Tally how many rows below contain the string "screenshot", treating uppercase and lowercase letters as different, and reply with that number alone.

start Recorded information

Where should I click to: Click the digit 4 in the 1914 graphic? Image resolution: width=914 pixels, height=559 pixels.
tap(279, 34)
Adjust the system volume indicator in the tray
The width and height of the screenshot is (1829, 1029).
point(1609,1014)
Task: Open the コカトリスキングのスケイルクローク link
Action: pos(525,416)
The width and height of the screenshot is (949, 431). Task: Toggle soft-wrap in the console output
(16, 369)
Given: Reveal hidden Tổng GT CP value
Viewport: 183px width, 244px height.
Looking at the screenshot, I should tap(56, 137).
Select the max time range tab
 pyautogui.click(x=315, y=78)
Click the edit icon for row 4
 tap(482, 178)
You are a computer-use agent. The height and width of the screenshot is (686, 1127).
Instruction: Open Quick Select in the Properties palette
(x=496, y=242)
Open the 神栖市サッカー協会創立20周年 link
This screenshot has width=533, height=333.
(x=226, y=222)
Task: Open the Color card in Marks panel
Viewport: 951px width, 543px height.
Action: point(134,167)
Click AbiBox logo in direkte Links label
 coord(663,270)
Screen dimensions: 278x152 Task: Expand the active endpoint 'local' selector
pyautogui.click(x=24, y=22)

end Recorded information

Written reply: 5